**PROBLEM DESCRIPTION**
After locating the line that contains "Image resolution: width=375, height=1747." in the records below, write out exactly that line and each line after it through the one that contains "Directory list", and nothing else.

**RECORDS**
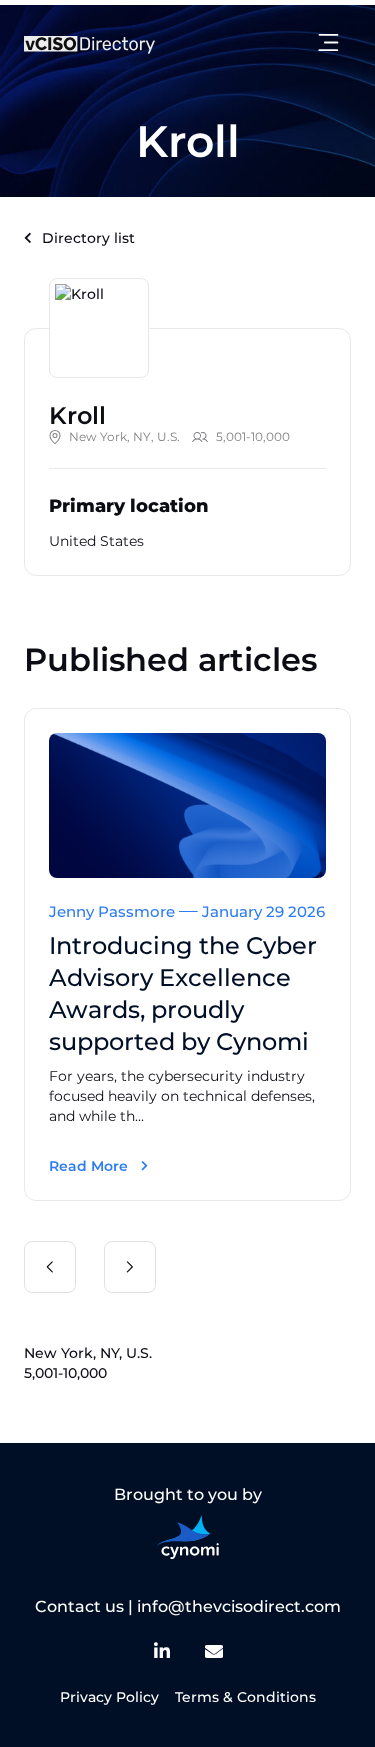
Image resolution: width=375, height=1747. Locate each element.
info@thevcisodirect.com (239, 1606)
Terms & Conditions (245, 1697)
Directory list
==
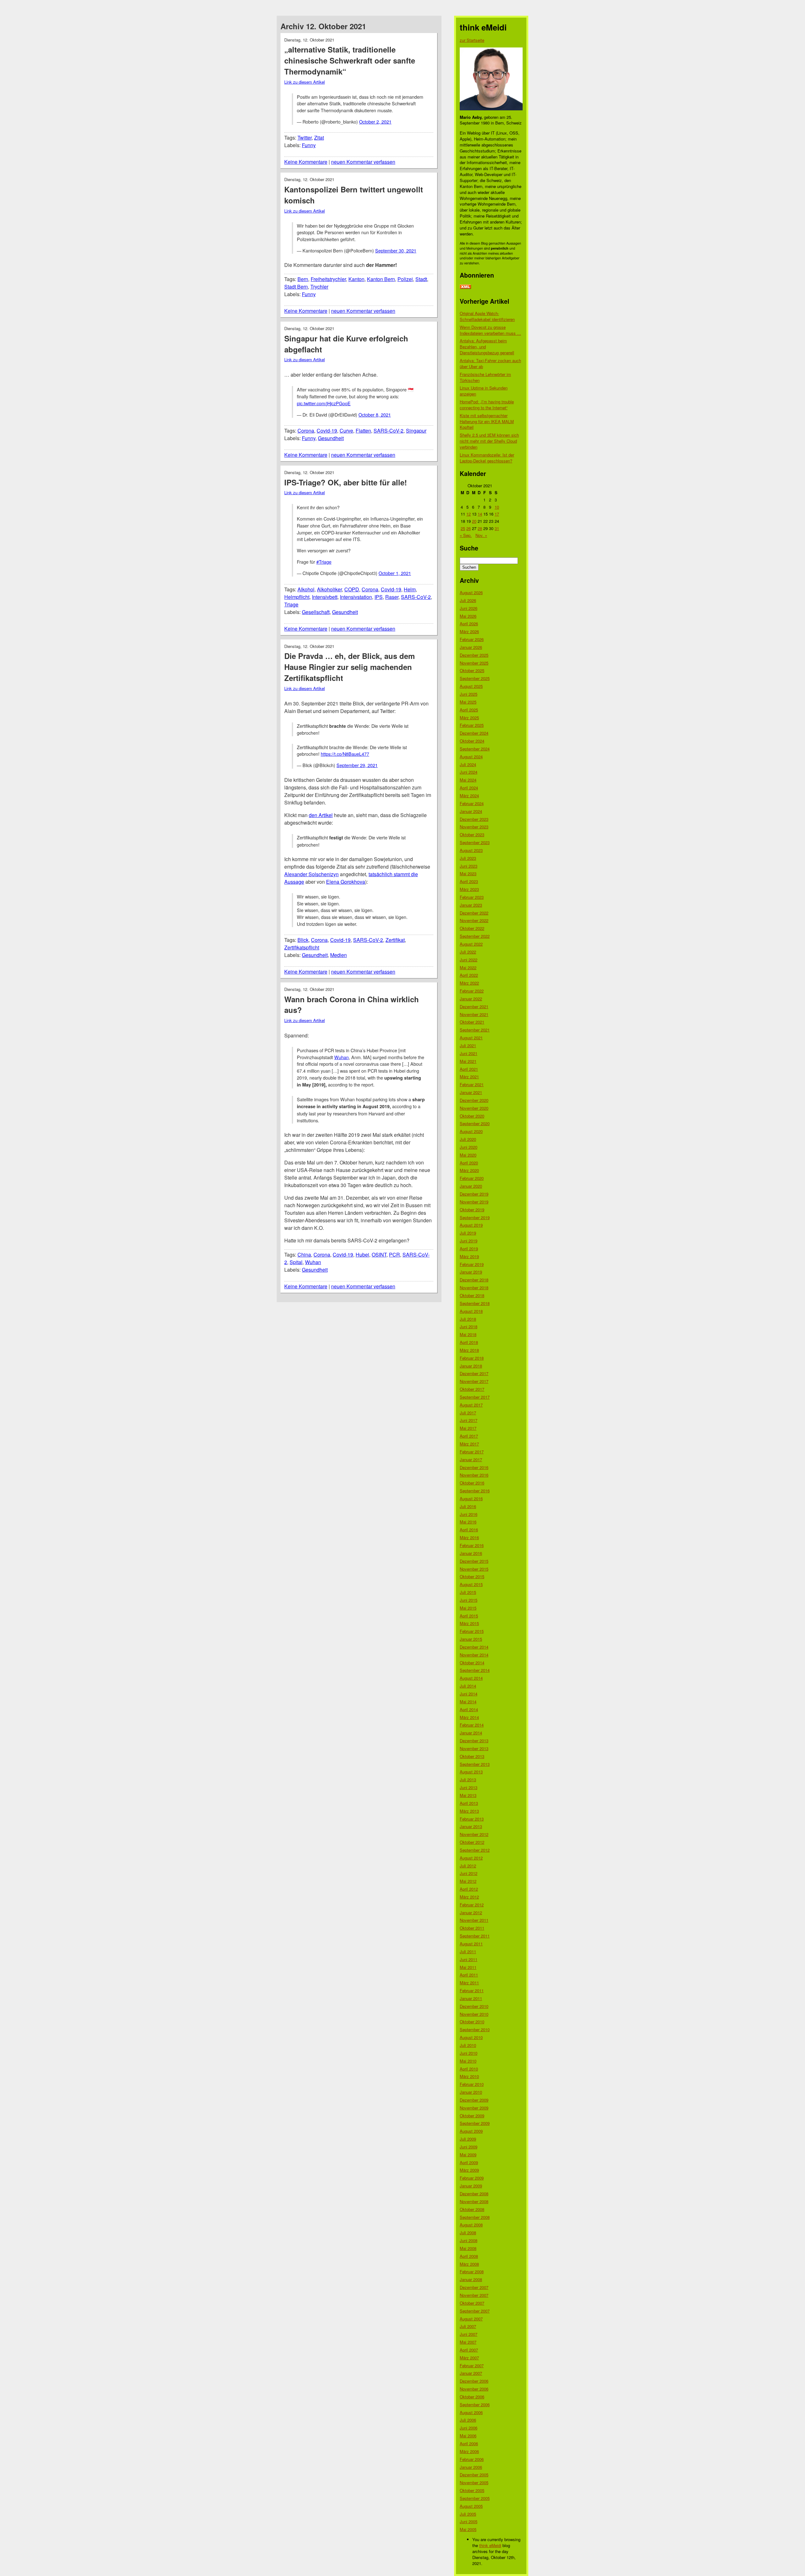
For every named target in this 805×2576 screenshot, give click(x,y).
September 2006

**SOLUTION BELOW**
Image resolution: width=375, height=1747. Locate each element.
info@thevcisodirect.com (239, 1606)
Terms & Conditions (245, 1697)
Directory list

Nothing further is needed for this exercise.